(Items from a data source)

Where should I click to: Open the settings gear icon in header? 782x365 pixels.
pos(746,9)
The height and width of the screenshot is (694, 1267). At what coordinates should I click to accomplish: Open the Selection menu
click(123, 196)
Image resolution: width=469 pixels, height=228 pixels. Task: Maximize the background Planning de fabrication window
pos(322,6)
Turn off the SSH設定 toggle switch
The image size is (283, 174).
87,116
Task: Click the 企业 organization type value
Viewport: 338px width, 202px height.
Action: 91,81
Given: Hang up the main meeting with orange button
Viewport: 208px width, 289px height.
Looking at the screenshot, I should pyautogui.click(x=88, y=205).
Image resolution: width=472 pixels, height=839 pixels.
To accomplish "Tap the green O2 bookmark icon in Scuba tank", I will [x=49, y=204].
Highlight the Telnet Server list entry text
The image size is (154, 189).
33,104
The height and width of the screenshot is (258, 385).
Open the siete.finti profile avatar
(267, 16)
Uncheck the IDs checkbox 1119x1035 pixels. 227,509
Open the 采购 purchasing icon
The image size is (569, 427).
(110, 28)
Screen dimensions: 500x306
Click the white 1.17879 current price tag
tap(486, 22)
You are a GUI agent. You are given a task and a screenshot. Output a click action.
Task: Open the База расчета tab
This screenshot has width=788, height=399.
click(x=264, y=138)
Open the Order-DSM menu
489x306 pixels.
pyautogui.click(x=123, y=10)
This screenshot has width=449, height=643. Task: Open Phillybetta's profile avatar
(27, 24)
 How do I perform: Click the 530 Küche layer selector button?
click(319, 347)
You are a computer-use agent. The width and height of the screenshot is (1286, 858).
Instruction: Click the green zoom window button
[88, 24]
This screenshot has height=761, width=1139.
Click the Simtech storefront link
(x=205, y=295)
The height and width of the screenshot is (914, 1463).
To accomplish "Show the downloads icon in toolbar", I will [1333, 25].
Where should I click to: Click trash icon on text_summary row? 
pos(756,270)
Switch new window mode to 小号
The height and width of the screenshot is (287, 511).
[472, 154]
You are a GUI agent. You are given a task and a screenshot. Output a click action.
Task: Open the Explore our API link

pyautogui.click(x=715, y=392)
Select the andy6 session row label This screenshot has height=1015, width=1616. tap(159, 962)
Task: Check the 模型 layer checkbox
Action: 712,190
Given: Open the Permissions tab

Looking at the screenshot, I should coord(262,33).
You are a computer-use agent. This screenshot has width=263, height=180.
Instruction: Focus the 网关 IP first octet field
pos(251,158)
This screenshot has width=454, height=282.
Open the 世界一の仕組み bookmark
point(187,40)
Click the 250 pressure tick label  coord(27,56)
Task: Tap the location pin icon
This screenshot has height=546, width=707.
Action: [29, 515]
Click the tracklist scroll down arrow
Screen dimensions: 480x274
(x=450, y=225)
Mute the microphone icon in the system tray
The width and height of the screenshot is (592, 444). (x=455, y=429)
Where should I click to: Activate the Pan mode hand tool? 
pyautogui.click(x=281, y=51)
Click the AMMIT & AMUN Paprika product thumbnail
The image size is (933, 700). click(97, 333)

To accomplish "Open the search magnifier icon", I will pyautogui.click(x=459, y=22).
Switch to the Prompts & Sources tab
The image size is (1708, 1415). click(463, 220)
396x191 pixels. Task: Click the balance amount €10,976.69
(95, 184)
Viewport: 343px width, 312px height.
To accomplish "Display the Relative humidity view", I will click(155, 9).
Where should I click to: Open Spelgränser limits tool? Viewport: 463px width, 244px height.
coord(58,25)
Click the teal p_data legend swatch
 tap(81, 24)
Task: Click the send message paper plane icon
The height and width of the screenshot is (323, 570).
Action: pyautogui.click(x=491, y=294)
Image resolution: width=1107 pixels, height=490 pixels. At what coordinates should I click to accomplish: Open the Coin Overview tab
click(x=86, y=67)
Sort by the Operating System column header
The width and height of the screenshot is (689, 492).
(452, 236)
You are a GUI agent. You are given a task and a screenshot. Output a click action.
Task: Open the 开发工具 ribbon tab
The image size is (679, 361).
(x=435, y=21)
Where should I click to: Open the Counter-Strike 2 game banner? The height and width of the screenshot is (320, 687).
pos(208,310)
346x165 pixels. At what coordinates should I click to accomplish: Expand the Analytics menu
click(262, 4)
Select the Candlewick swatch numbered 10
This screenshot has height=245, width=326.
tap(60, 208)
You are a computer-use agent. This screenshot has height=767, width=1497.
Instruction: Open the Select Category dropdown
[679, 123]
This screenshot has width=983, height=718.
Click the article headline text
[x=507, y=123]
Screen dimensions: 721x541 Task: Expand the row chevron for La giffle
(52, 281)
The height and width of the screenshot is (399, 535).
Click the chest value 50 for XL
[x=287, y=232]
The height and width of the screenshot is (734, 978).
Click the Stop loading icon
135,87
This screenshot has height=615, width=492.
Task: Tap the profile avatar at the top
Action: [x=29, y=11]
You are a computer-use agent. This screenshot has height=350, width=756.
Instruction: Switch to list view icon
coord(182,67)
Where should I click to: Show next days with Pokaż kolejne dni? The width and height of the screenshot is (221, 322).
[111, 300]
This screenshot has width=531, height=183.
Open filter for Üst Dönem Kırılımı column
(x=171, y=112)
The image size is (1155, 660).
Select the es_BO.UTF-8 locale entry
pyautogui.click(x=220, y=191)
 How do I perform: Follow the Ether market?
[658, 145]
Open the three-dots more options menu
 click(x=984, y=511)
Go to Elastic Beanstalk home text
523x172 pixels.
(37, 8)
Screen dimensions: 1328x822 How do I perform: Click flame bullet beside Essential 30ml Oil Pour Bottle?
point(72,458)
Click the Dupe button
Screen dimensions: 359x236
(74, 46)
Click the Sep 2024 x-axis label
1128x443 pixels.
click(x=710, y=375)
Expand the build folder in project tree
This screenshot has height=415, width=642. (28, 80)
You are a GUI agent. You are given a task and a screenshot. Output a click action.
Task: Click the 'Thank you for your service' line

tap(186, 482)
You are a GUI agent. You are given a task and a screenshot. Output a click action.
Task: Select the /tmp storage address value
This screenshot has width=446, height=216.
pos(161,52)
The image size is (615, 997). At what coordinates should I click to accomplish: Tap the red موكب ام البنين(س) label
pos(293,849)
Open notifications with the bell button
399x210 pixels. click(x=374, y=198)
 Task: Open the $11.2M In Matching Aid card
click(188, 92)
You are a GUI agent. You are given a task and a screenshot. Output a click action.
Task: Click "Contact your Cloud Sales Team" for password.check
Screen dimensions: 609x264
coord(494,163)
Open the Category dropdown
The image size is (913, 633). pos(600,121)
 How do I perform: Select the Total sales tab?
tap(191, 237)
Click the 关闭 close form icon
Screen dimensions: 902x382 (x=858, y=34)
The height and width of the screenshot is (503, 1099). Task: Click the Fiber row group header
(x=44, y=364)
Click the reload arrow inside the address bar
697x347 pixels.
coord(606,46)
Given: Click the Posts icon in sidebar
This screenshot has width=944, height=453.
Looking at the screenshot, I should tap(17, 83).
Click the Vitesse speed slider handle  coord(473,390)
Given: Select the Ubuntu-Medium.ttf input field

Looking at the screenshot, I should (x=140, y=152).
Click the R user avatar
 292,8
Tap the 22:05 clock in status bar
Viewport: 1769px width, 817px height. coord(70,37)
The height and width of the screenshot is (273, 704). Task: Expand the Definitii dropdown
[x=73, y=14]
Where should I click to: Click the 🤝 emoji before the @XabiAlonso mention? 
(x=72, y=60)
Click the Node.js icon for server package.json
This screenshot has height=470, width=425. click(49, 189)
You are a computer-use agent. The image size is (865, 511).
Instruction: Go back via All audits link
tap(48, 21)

### THE PROBLEM
For each line in the records that holds "will", show that line as it stands.

### TASK OUTPUT
To accomplish "Tap the green O2 bookmark icon in Scuba tank", I will [x=49, y=204].
To accomplish "Show the downloads icon in toolbar", I will [1333, 25].
To accomplish "Open the search magnifier icon", I will pyautogui.click(x=459, y=22).
To accomplish "Display the Relative humidity view", I will click(155, 9).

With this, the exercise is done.